** START Exercise inputs **

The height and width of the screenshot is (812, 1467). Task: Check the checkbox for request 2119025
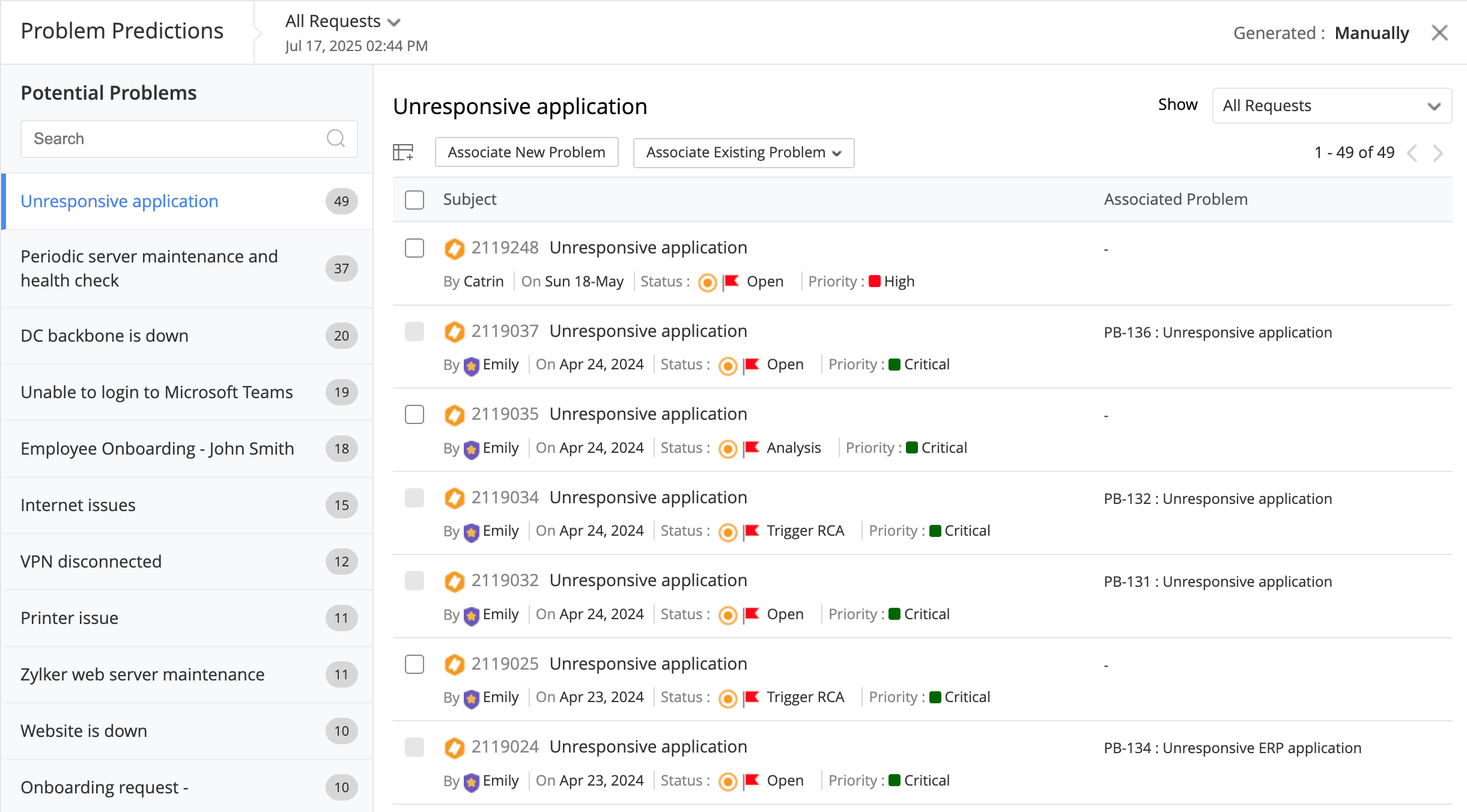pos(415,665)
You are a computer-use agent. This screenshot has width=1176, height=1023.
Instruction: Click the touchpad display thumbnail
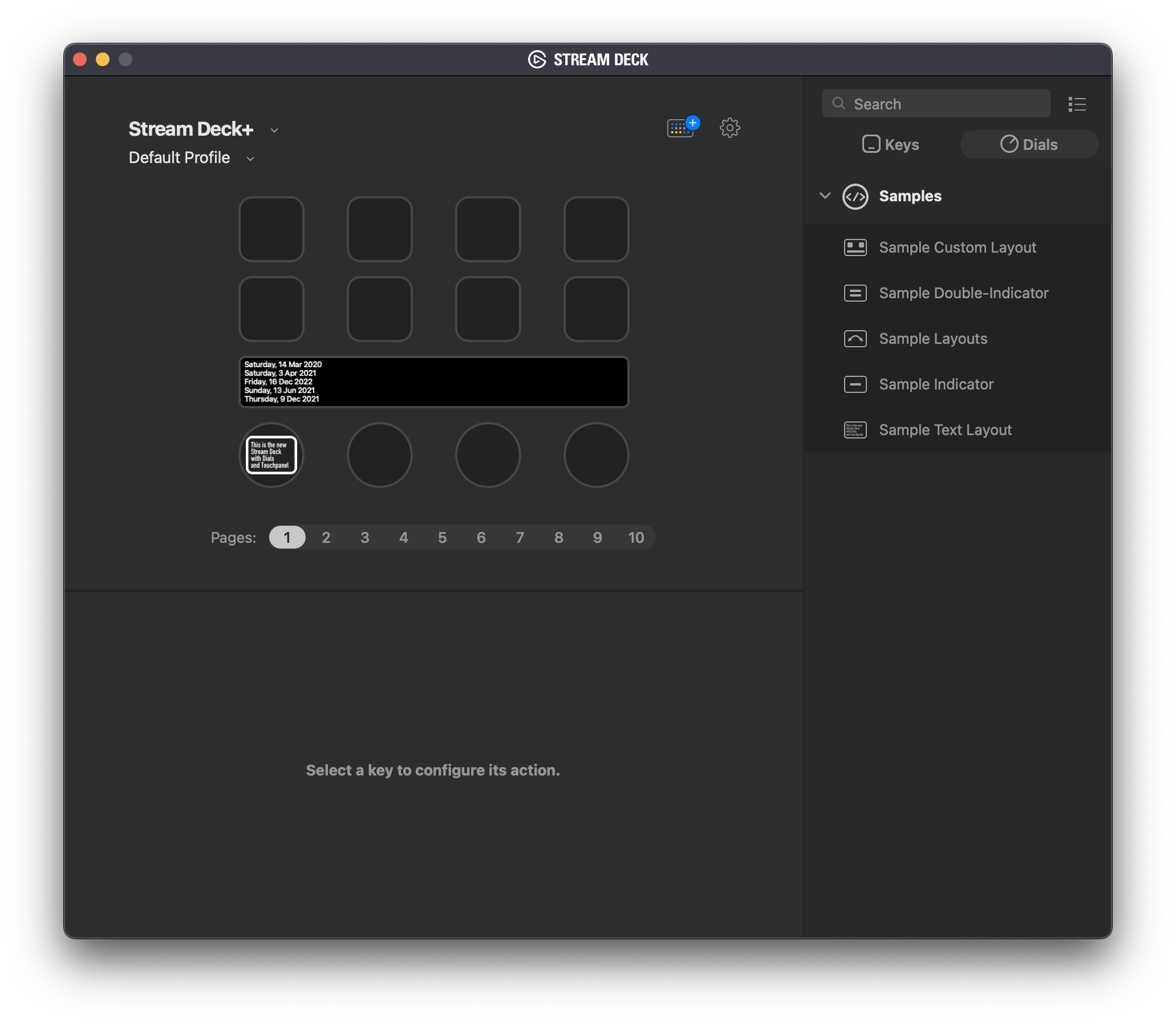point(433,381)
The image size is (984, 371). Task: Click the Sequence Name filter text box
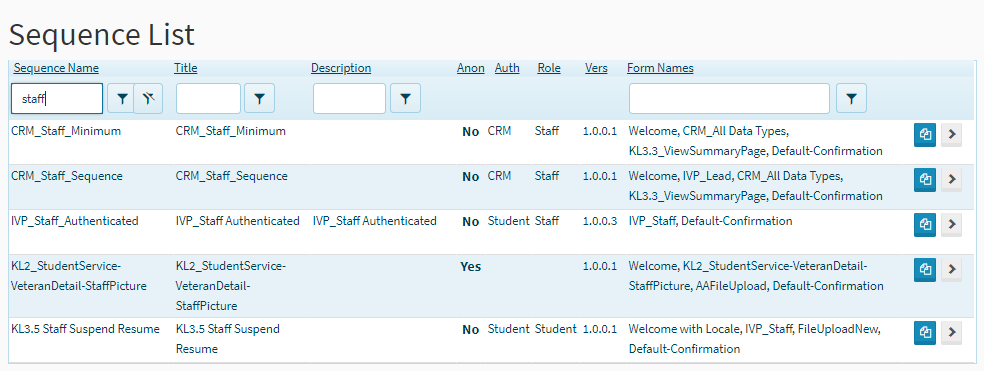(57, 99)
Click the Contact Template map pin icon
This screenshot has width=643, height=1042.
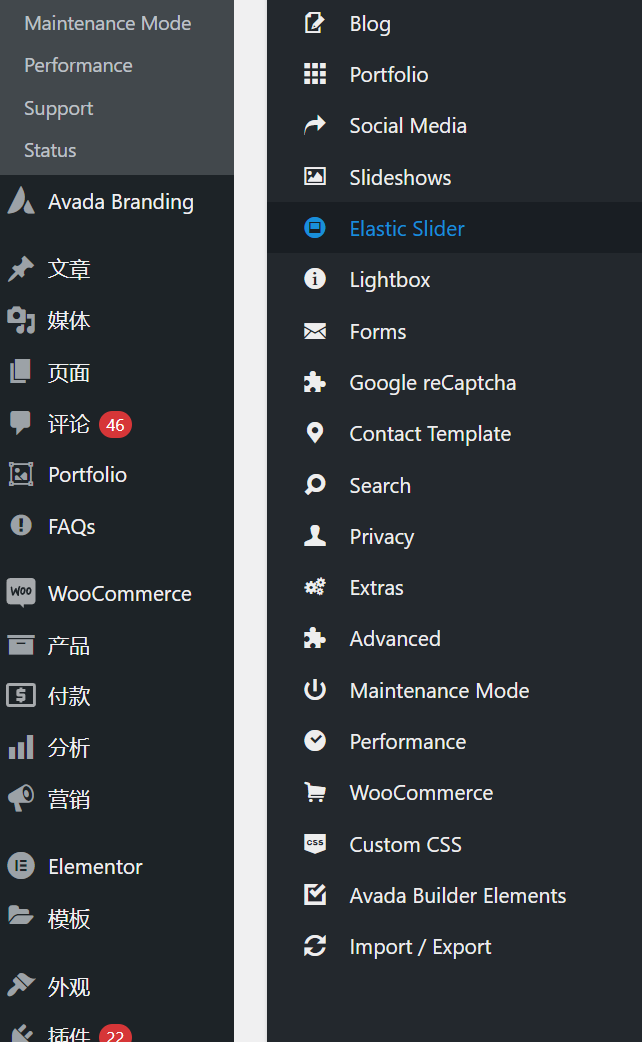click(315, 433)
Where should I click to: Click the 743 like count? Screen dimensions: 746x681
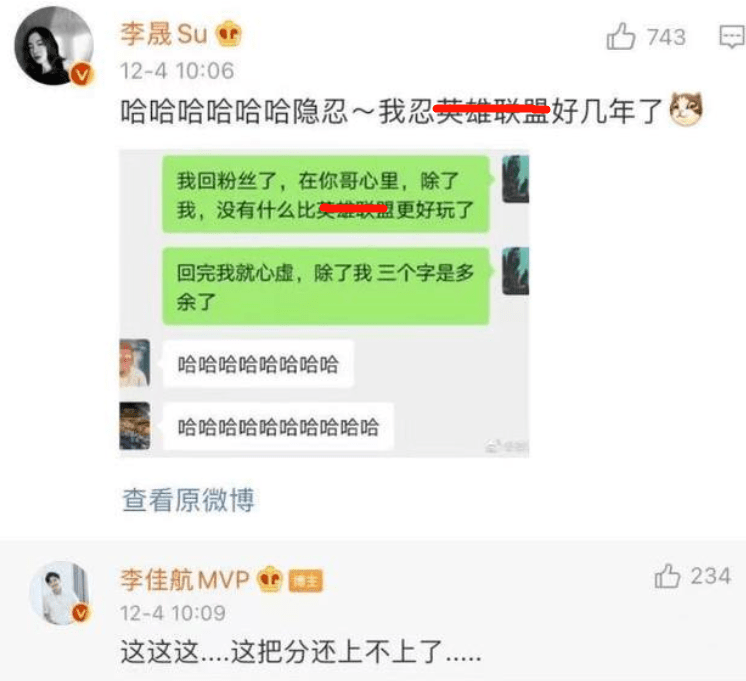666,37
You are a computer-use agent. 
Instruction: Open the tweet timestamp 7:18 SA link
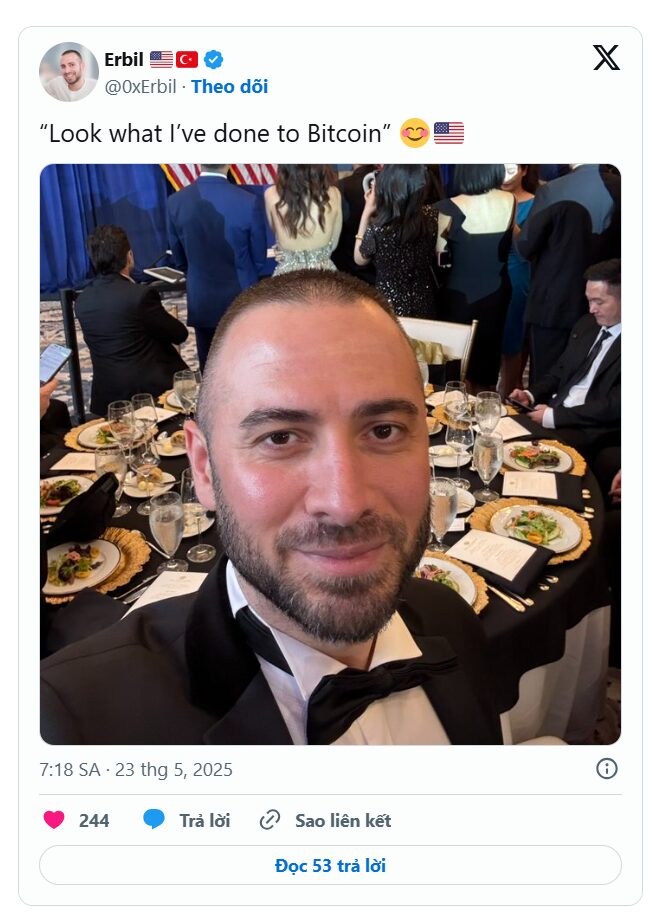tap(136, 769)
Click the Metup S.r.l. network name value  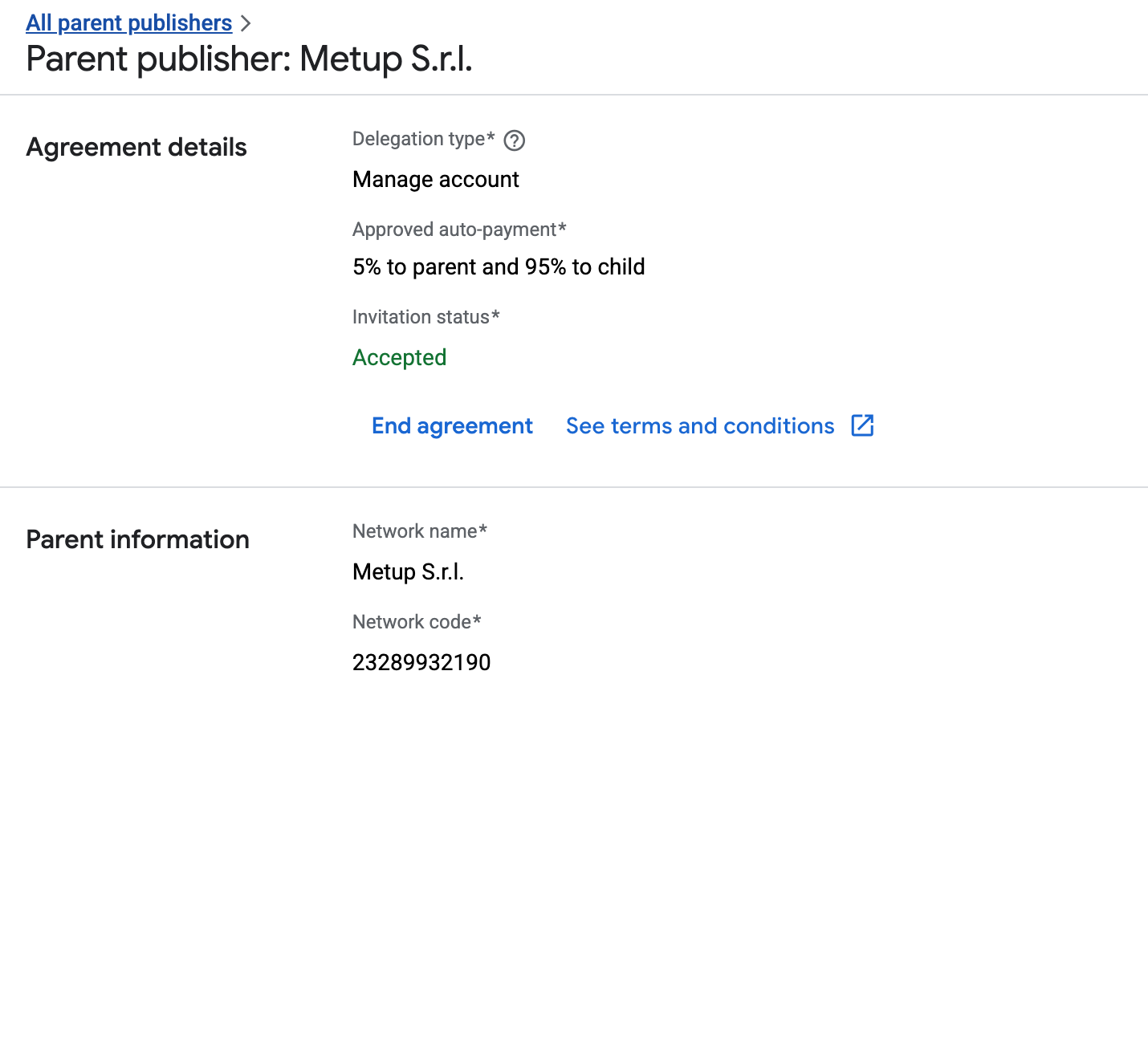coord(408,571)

** END Exercise inputs **

- [What you have to do] Copy out the records again, beginning with the line that contains "You are a computer-use agent. This" and continuing through the line that contains "tap(136, 769)", including both of those lines. Omit the pictures.

- [Solution]
You are a computer-use agent. This screenshot has width=1176, height=1023.
Instruction: Click the touchpad display thumbnail
point(433,381)
The image size is (984, 371). Task: Click the Sequence Name filter text box
(57, 99)
Click the Contact Template map pin icon
This screenshot has width=643, height=1042.
click(315, 433)
Where should I click to: Click the 743 like count? Screen dimensions: 746x681
666,37
You are a computer-use agent. 
Instruction: Open the tweet timestamp 7:18 SA link
tap(136, 769)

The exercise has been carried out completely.